Such a story is one that was never approved by black enemies-- to be told. I know several Black Panthers born and raised in Philly, who abandoned that city never to return after this incident transpired.
And now I'll be watching, to see just how accurate this account is....
Thanx 4 the headzup Sumnubian.
This presentation could prove eye-opening to say the least, to any interested. Especially to those who remember Waco, Tx. & Ruby Ridge.
These two examples of 'dissension'still receive national attention where the dropping of bombs on black folk (even children) in Philly, are to this day minimized, swept under the rug, or just flat-out ignored.
Proof, that we're still not even allowed to die with the dignity of our principles-- no matter how barbaric the policies of a murderous european pathology may be.
But I've got the local listing....so we'll see.
I'm looking forward to seeing this when it airs in my area in hopes that with it being an Independent Lense Production, it may shed some light on the truth surrounding the slaughter of these men, women and children, the slaughter of American citizens by our own government.
I think this ended in such tragedy because it was a Police lead operation and we all know the blood-lust American police have for Black people to begin with.
I could never [unless I'm forgetting something] discern what it was exactly, that these people actually did to have our own government officials [via the police] wage a war on these people.
Is it still dangerous for Black people in America to be able to live independent of America's racist White power structure? I know it was in much of America during pre-Civil Rights era America; this is written in black and white in our history in this country, in America's history.

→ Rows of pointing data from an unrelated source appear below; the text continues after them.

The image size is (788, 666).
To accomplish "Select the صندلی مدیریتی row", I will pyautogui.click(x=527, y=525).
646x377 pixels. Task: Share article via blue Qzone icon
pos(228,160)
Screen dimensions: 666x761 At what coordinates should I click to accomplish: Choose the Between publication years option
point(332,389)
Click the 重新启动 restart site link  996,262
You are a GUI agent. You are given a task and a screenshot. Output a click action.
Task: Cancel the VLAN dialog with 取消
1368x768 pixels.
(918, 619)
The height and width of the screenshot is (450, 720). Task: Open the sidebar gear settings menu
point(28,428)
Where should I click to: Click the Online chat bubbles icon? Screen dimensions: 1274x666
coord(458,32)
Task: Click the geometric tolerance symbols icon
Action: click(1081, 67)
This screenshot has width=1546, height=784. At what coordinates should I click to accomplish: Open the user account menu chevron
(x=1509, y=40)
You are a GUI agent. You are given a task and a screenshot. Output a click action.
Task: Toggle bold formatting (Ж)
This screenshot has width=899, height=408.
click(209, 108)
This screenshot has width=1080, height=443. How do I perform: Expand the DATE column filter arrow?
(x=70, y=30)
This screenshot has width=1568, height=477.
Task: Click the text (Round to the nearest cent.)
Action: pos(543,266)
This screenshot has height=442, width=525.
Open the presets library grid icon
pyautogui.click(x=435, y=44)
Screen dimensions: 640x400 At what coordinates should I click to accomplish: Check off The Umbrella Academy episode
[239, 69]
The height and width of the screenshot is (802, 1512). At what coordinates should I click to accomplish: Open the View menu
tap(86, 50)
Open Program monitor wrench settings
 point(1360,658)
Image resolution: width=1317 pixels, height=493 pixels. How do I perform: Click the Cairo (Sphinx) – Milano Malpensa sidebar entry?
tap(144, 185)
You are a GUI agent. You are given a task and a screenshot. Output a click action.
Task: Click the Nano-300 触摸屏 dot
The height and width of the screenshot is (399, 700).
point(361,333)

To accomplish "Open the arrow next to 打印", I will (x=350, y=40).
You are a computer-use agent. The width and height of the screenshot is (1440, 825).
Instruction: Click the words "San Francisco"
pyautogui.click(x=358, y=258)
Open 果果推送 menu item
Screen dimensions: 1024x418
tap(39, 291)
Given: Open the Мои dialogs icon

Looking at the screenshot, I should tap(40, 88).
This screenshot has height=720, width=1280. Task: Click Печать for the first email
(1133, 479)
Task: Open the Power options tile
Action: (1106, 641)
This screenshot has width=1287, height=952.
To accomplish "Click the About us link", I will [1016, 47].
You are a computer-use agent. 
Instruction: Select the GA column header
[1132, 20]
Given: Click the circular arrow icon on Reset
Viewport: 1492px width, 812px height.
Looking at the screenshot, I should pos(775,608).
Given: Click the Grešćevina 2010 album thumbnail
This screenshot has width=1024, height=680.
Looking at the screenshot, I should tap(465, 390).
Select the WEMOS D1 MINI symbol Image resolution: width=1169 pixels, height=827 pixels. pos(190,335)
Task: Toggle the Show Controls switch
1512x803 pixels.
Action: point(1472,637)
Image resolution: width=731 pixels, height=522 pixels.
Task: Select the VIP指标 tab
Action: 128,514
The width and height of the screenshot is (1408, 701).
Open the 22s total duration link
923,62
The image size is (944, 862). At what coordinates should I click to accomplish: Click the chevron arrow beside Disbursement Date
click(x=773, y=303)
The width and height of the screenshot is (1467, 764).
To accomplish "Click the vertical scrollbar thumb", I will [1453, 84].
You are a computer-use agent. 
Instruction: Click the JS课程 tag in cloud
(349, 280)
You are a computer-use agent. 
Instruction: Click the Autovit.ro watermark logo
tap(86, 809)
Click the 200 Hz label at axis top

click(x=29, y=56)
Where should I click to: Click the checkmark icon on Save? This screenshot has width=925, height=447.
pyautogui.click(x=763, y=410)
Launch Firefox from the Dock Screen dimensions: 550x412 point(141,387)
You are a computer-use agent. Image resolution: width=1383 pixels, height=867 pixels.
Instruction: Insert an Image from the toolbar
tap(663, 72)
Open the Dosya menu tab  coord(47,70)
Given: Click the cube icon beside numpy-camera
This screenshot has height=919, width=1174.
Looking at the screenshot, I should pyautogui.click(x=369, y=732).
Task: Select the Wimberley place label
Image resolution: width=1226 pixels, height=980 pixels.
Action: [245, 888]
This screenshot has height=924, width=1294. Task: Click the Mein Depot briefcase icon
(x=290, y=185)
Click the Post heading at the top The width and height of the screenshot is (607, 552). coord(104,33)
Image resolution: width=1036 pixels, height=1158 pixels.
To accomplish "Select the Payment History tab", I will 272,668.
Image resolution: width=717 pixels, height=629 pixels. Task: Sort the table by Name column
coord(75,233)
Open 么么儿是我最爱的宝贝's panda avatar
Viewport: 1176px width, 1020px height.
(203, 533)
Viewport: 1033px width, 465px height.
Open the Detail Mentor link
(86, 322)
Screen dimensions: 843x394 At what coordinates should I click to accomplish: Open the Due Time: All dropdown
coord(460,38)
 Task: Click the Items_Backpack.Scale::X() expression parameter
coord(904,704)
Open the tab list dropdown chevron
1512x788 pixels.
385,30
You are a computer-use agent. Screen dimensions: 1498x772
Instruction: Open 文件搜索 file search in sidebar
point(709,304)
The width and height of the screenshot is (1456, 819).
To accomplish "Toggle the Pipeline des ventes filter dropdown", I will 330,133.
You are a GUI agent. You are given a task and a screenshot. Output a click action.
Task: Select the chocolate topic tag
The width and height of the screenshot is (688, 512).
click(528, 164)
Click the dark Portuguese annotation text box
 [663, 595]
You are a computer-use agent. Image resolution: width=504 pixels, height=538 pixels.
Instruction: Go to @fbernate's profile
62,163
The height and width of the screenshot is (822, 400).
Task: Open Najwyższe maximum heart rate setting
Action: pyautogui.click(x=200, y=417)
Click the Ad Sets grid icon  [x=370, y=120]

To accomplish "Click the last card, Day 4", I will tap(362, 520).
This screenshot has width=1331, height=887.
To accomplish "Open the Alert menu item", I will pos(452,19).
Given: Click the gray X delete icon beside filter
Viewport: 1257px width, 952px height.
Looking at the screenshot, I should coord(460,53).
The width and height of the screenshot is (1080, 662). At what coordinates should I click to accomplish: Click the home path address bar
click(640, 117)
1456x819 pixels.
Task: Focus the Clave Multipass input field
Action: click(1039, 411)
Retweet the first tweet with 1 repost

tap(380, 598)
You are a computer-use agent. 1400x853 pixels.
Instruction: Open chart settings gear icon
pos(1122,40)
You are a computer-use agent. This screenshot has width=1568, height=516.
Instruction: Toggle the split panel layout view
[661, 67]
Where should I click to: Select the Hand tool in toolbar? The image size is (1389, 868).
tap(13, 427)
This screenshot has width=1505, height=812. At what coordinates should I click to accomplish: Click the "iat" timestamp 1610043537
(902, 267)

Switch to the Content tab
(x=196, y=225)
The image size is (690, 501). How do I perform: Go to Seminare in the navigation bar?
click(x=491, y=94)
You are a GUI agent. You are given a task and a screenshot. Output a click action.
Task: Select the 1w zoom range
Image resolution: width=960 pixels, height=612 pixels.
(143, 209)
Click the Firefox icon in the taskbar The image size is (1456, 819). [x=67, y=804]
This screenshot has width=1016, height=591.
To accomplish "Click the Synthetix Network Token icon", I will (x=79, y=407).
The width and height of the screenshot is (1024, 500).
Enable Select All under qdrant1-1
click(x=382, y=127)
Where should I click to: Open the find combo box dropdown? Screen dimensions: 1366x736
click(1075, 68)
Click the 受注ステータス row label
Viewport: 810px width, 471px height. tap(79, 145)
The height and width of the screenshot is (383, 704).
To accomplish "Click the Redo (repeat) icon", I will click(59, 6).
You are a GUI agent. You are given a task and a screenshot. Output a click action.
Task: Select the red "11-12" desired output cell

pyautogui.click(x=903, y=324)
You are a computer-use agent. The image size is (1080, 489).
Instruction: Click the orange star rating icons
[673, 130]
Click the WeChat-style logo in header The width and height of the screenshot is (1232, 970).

It just makes me think of how almost all attempts that Black people made to exist and thrive outside the boundaries of America's [racist] White power structure have been met with tragic and deadly consequences.
"Black Wall Street" of Tusla, Oklahoma and The Rosewood Massacre are only two of the most famous of the countless reoccurring incidents of it's kind all across America, especially in the south, where Black socio-economic independence was met with hatred, jealousy and its demise deliberately orchestrated by racist Whites.
Of course, that little tidbit of Black history/African Americans history in America and it's long-term consequences is conveniently rarely, if ever discussed, while countless hours are spent on, tv shows, movies, opt-eds, essays, books and news an social media, discussing and pointing out each and every failure or negative of any kind in African America, African Americans, Black men, Black women, and even Black children.
But at the same time, I would wager that 99% of African Americans [let alone the rest of America] know nothing about "Black Wallstreet", The Rosewood Massacre [et, al], or even the more recent massacre of the MOVE members.